"Having at length got rid of Lualamba, the professor made a few simple
little preparations for the subjugation of the great M'Bongwele. The
hours, however, passed, and we began to fear that Lualamba had failed in
the somewhat delicate and difficult mission wherewith we had entrusted
him. But at length, somewhere about four o'clock in the afternoon, we
saw a cavalcade of some five hundred fully-armed and magnificently
mounted warriors approaching, headed by an individual riding a very fine
coal-black horse, and clad in lion-skin mantle, short petticoat of
leopards' skin, gold crown trimmed with flamingo feathers, necklace of
lions' teeth and claws, with a long, narrow shield of rhinoceros' hide
on his left arm and a sheaf of light casting-spears in his hand.
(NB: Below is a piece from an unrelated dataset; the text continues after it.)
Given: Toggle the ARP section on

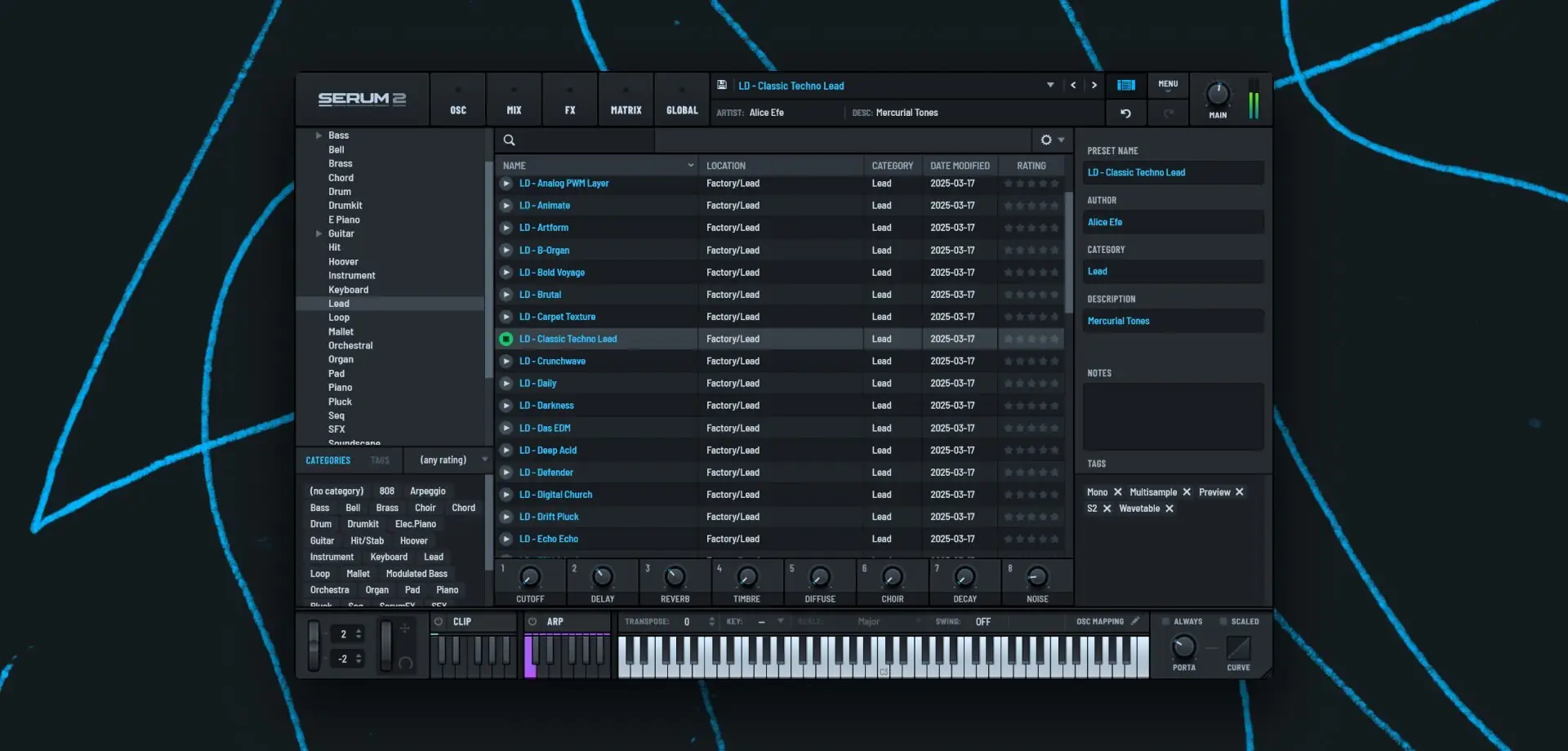Looking at the screenshot, I should click(x=531, y=621).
This
imposing person we rightly judged to be none other than M'Bongwele
himself; and in a few minutes the whole cavalcade, charging down upon
us, divided into two and, wheeling right and left, reined up and stood
motionless as so many bronze statues, within a few yards of the ship.
Then M'Bongwele--a fine but very stout man--rather laboriously
dismounted and, after some hesitation, came on board.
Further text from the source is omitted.